From 2007-2011, Talaga was the primary medical biller for Medicall Physicians Group, Ltd., a physician practice that visited patients in their home and prescribed home healthcare. The primary method of billing fraud that came to light at trial was the billing of Medicare for a service known as “Care Plan Oversight” or “CPO,” which would have indicated that the doctors had provided oversight of patient care plans. In fact, the doctors at Medicall rarely provided the service.
Talaga and her co-conspirators also billed Medicare for other services that were never provided, including services rendered to patients who were deceased, services purportedly provided by medical professionals no longer employed by Medicall and services purportedly provided by medical professionals who, based on billing records would have had to have worked over 24 hours per day. In all, the evidence presented at trial indicated that, through the period of the 5-year conspiracy, Medicall submitted bills to Medicare for more than $4 million in services never provided and Medicare paid more than $1 million on those claims.

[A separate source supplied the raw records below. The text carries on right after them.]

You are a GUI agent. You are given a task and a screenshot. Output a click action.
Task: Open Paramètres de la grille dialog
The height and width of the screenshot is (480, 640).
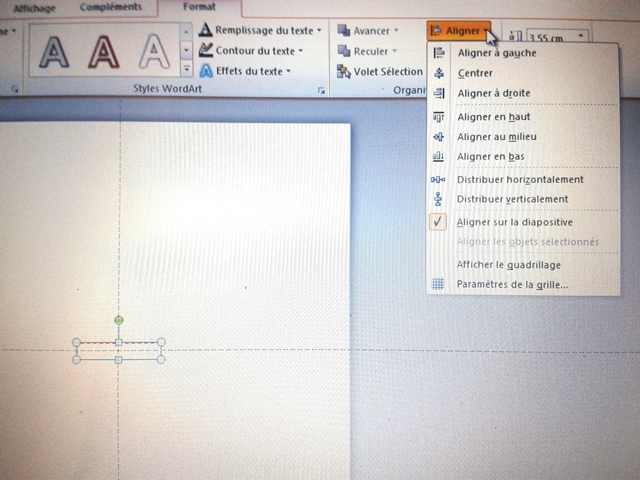pyautogui.click(x=511, y=285)
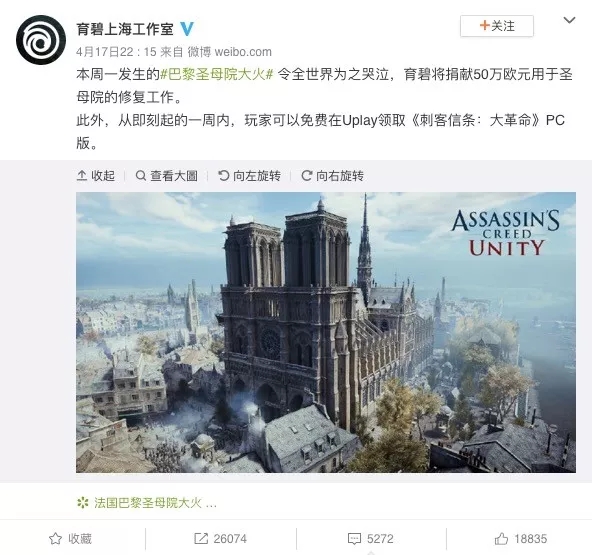Rotate image left with 向左旋转
The height and width of the screenshot is (555, 592).
click(x=250, y=176)
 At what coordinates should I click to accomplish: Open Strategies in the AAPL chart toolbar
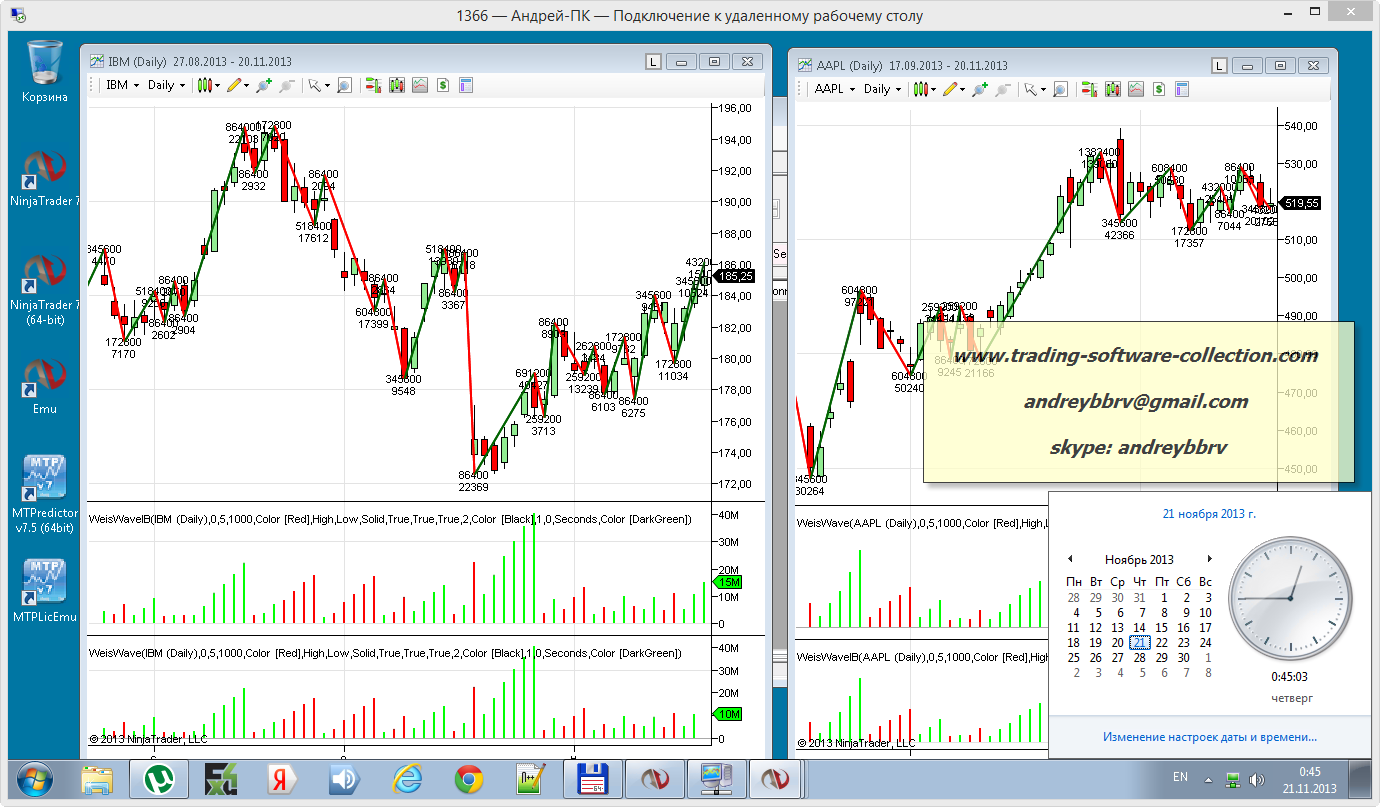(1159, 89)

Talaga’s co-conspirators, Rick Brown and Roger A. Lucero, Medicall’s former medical director, were also convicted in this matter. Brown was convicted as part of the same trial with Talaga, and has been sentenced to serve more than 7 years in prison. Lucero pleaded guilty and will be sentenced at a later date.
According to the government, since its inception in March 2007, the Medicare Fraud Strike Force, which investigated and prosecuted this case, has charged over 2,300 defendants who collectively have billed the Medicare program for over $7 billion.